Maillol qui est à l’origine peintre, dessinateur, graveur et lissier de ses propres tapisseries, aborde la sculpture en 1896 par le biais de la taille directe du bois. Il utilise du buis en particulier, essence utilisée en gravure, dont la densité présente l’avantage de pouvoir être travaillée finement dans tous les sens de taille. Ainsi le sculpteur peut faire coïncider matière et pensée, grâce à une matière qu’il a bien maîtrisée.

Maillol réalise, dans l’esprit des sculptures de Gauguin qu’il admirait, d’abord des bas-reliefs, puis ses deux premières ronde-bosses en 1898-1899. La Baigneuse debout est la seconde et la plus importante, une taille directe sculptée dans du buis.
Au début du XXe siècle, l’artiste découvre aussi le plaisir de travailler la terre. Il fait alors un estampage de la Baigneuse en 1920 et produit trois exemplaires en terre qu’il retravaille lui-même.

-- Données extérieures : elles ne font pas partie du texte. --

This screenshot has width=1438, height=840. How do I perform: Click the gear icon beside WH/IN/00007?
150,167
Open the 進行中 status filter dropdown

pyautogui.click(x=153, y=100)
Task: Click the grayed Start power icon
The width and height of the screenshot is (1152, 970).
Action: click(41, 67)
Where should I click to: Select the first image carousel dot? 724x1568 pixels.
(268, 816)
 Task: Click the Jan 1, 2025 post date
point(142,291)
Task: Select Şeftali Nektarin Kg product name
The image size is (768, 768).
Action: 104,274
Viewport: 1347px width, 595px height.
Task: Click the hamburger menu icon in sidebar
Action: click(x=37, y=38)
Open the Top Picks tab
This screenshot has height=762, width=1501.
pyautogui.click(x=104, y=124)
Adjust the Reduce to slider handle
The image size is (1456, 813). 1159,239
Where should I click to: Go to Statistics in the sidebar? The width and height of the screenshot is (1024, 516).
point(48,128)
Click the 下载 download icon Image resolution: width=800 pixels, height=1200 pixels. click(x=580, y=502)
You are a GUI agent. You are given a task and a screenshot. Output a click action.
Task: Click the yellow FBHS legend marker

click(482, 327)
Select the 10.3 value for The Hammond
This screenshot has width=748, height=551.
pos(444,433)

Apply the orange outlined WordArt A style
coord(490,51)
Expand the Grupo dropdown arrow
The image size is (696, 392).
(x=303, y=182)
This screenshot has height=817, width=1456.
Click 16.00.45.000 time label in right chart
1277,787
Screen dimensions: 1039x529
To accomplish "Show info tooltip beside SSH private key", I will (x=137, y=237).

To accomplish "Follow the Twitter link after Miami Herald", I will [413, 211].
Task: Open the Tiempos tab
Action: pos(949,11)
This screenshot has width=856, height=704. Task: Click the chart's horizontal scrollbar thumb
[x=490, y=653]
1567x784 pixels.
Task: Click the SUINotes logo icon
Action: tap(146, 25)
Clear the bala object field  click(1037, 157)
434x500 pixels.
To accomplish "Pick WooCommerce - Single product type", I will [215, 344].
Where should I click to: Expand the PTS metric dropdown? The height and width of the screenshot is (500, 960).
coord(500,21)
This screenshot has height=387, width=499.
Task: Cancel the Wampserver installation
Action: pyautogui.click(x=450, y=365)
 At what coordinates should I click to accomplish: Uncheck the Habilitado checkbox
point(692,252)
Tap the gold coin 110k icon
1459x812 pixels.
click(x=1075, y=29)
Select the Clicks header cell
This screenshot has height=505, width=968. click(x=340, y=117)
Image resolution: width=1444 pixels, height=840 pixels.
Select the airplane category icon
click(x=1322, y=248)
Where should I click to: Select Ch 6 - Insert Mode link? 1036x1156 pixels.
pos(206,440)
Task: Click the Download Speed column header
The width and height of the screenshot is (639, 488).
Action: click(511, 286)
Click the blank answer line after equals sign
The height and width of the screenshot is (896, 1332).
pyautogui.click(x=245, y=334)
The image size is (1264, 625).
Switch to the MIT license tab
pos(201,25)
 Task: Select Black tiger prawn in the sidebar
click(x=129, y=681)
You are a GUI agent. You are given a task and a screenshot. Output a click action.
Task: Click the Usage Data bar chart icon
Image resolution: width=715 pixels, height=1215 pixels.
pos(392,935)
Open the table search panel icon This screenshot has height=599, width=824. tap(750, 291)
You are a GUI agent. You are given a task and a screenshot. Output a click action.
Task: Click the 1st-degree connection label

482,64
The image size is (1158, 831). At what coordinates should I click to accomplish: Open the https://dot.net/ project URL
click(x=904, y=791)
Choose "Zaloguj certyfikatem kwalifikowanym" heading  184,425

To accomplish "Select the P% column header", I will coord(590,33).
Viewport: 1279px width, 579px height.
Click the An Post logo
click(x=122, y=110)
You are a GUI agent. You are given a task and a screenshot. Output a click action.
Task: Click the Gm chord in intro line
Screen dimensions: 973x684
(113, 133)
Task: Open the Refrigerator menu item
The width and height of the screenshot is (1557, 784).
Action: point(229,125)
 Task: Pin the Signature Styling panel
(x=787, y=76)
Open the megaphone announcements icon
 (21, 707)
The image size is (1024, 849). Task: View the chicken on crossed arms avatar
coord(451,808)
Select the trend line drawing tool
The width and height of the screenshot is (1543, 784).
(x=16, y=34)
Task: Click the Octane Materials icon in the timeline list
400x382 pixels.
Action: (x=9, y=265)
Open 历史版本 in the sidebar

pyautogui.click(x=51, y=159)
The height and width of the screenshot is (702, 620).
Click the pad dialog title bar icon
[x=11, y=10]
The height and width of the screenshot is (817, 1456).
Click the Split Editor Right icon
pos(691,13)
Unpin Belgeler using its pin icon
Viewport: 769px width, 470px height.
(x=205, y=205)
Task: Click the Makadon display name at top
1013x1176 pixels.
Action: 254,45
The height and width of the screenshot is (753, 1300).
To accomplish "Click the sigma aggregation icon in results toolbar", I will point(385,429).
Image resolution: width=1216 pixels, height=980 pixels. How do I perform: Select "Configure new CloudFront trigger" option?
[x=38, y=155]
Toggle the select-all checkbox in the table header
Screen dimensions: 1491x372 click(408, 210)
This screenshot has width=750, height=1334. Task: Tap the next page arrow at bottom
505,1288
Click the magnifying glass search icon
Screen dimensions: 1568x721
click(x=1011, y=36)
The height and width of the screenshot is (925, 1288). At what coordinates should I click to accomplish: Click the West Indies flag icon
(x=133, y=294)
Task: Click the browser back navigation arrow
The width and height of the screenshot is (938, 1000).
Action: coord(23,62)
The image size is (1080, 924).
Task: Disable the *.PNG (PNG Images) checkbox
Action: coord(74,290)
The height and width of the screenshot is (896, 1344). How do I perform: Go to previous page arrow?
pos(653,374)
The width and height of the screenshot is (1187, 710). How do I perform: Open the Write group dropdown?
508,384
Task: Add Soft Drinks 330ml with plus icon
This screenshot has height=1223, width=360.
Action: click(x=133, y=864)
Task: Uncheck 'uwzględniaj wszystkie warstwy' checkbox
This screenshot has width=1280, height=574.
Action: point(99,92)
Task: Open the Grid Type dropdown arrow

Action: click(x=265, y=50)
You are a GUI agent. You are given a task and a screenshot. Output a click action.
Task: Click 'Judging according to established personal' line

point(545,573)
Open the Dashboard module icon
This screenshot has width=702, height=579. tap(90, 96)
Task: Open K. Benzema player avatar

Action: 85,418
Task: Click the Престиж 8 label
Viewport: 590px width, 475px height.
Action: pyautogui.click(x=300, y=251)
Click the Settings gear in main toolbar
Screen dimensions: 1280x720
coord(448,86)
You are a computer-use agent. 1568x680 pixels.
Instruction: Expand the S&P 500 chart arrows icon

Dans la sculpture, Maillol admire Rodin et son succès est immédiat. Maillol s’impose rapidement comme le sculpteur de la "Femme éternelle" dans l’expression de sa plénitude et de sa beauté. Ses œuvres sculptées présentent une monumentalité évidente, une capacité à paraître plus importantes qu’elles ne le sont en réalité ; c’est le cas de la Baigneuse debout, aux dimensions puissantes et justes, qui annonce Méditerranée, Pomone, ou l’Hommage à Cézanne.
 
Une pratique récurrente dans la sculpture est la reproduction d’une œuvre dans de nombreux matériaux. Après les exemplaires en bois et en terre, Maillol fait des épreuves en bronze de la Baigneuse debout plus lisses de surface, faites à partir de plâtres modifiés et lissés, d’un épiderme moins vibrant que celui des terres cuites.
    
D’une manière générale, les terres de Maillol—en général d’époque et modelées par lui—sont plus rares que ses bronzes, dans une proportion de un à dix semble-t-il, qui sont parfois posthumes.